[GIVEN INSTRUCTION] Extract every line of the records below and reproduce each one word for word.

[Element lookup records]
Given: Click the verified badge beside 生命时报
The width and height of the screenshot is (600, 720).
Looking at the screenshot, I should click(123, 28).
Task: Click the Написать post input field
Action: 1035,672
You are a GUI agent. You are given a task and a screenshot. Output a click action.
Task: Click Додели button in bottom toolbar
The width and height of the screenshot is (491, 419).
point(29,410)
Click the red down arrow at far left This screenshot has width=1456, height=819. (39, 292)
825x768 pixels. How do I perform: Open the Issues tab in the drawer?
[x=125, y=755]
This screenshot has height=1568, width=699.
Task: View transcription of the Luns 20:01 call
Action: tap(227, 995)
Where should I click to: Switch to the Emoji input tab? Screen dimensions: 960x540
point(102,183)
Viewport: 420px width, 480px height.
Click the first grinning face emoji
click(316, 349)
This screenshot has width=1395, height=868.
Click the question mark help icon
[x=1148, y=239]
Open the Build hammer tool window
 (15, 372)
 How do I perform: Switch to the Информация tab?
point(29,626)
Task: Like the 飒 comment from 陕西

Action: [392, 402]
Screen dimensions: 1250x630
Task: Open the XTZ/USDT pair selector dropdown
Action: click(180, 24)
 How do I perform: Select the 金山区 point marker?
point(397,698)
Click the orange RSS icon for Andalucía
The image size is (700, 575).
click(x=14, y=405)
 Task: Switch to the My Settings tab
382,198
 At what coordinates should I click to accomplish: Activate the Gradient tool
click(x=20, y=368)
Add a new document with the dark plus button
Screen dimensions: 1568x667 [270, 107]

[TASK OUTPUT]
Given: Click the verified badge beside 生命时报
The width and height of the screenshot is (600, 720).
Looking at the screenshot, I should click(123, 28).
Task: Click the Написать post input field
Action: 1035,672
You are a GUI agent. You are given a task and a screenshot. Output a click action.
Task: Click Додели button in bottom toolbar
The width and height of the screenshot is (491, 419).
point(29,410)
Click the red down arrow at far left This screenshot has width=1456, height=819. (39, 292)
825x768 pixels. How do I perform: Open the Issues tab in the drawer?
[x=125, y=755]
This screenshot has height=1568, width=699.
Task: View transcription of the Luns 20:01 call
Action: tap(227, 995)
Where should I click to: Switch to the Emoji input tab? Screen dimensions: 960x540
point(102,183)
Viewport: 420px width, 480px height.
Click the first grinning face emoji
click(316, 349)
This screenshot has width=1395, height=868.
Click the question mark help icon
[x=1148, y=239]
Open the Build hammer tool window
 (15, 372)
 How do I perform: Switch to the Информация tab?
point(29,626)
Task: Like the 飒 comment from 陕西

Action: [392, 402]
Screen dimensions: 1250x630
Task: Open the XTZ/USDT pair selector dropdown
Action: click(180, 24)
 How do I perform: Select the 金山区 point marker?
point(397,698)
Click the orange RSS icon for Andalucía
The image size is (700, 575).
click(x=14, y=405)
 Task: Switch to the My Settings tab
382,198
 At what coordinates should I click to accomplish: Activate the Gradient tool
click(x=20, y=368)
Add a new document with the dark plus button
Screen dimensions: 1568x667 [270, 107]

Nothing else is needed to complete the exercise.